■ TESTO SELEZIONATO:
>>>>

Pubblicato il 08/09/2023

N. 08222/2023REG.PROV.COLL.

N. 08796/2018 REG.RIC.

REPUBBLICA ITALIANA

IN NOME DEL POPOLO ITALIANO

Il Consiglio di Stato

in sede giurisdizionale (Sezione Quinta)

ha pronunciato la presente

SENTENZA

sul ricorso numero di registro generale 8796 del 2018, proposto da
ATER – Azienda Territoriale Edilizia Residenziale Pubblica del Comune di Roma, in persona del legale rappresentante pro tempore , rappresentata e difesa dall'avvocato C R, con domicilio digitale come da registri di Giustizia;

contro

L M, rappresentata e difesa dall'avvocato F P, con domicilio digitale come da registri di Giustizia e domicilio eletto presso il suo studio in Roma, alla via Marco Fulvio Nobiliore, n. 50;
Roma Capitale, in persona del Sindaco pro tempore, rappresentata e difesa dall'avvocato F L, con domicilio digitale come da registri di Giustizia e domicilio eletto presso il suo studio in Roma, alla via del Tempio di Giove, n. 21;

per la riforma

della sentenza del Tribunale Amministrativo Regionale per il Lazio – Roma, sez. III, n. 3954/2018, resa tra le parti


Visti il ricorso in appello e i relativi allegati;

Visti gli atti di costituzione in giudizio di L M e di Roma Capitale;

Visti tutti gli atti della causa;

Relatore nell'udienza pubblica del giorno 8 giugno 2023 il Cons. Giovanni Grasso e uditi per le parti gli avvocati Russo e Trivelloni, in sostituzione dell'avvocato Perrotti;

Ritenuto e considerato in fatto e diritto quanto segue.

<<<<

■ MATERIALE FORNITO:
>>>>

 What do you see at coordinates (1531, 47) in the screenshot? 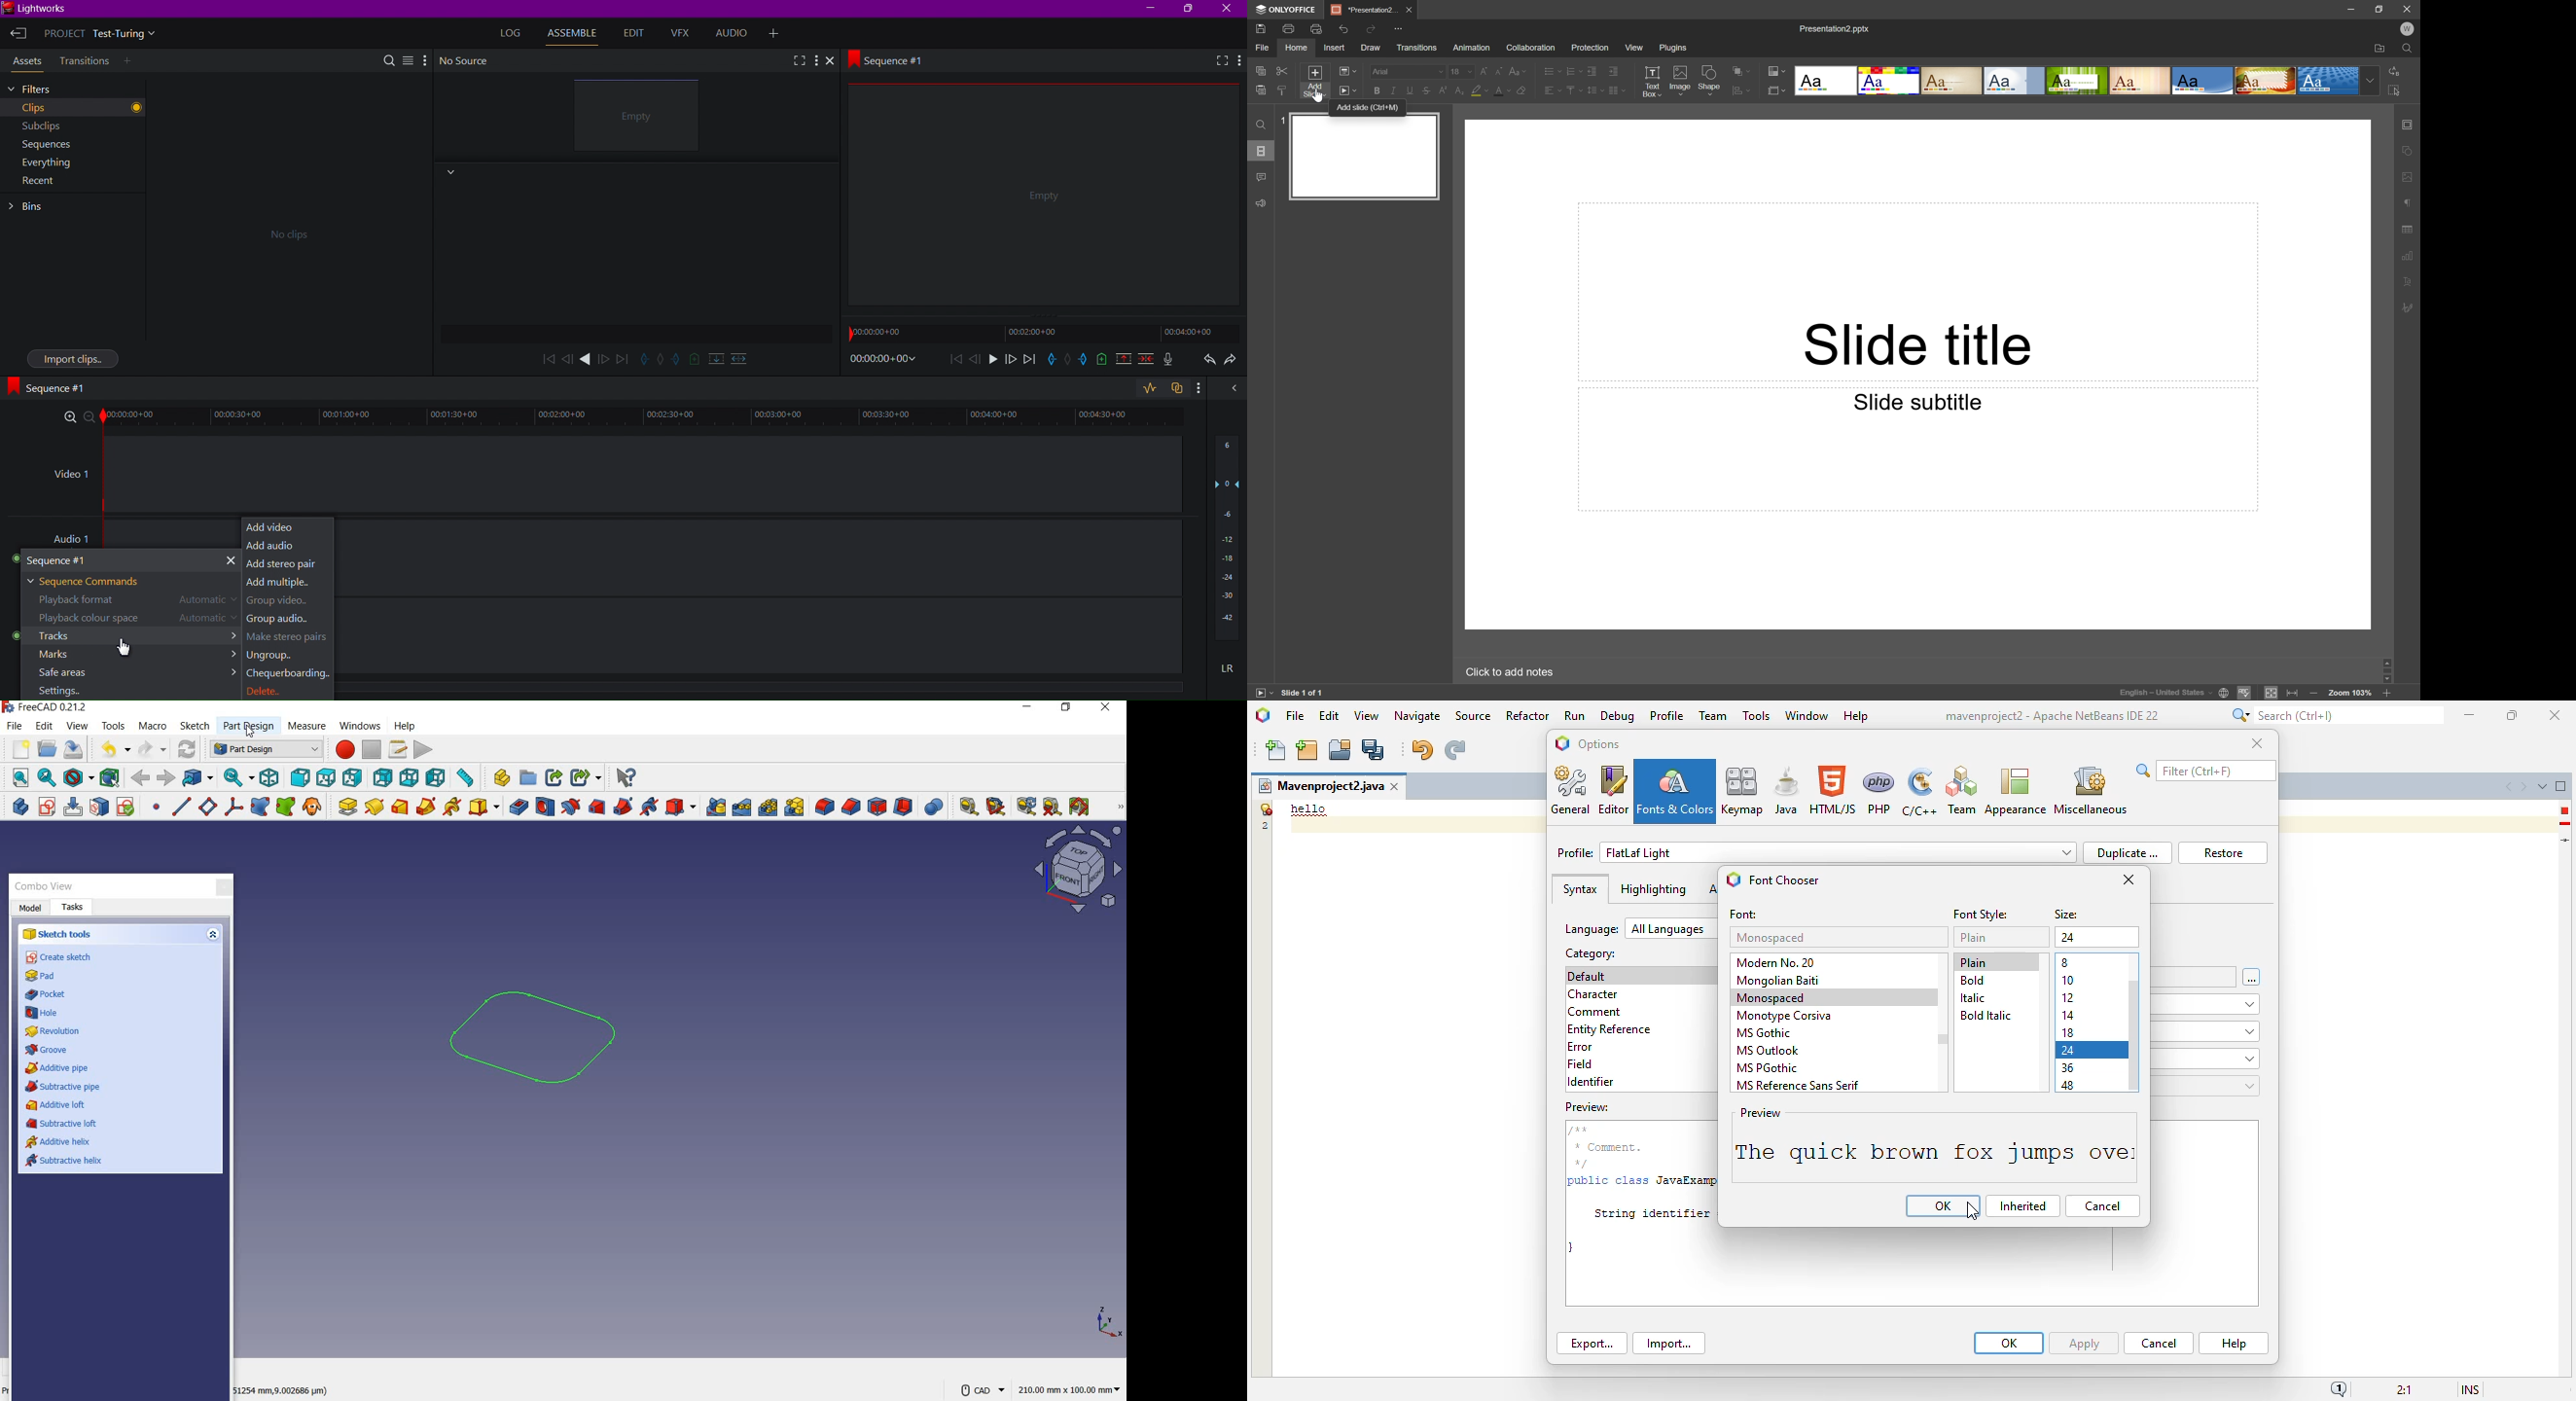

<<<<

■ CONSEGNA:
Riporta dalla sentenza, parola per parola, tutto il tratto che va da "N. 08222/2023REG.PROV.COLL." giù fino a "giurisdizionale (Sezione Quinta)".

■ RISPOSTA:
N. 08222/2023REG.PROV.COLL.

N. 08796/2018 REG.RIC.

REPUBBLICA ITALIANA

IN NOME DEL POPOLO ITALIANO

Il Consiglio di Stato

in sede giurisdizionale (Sezione Quinta)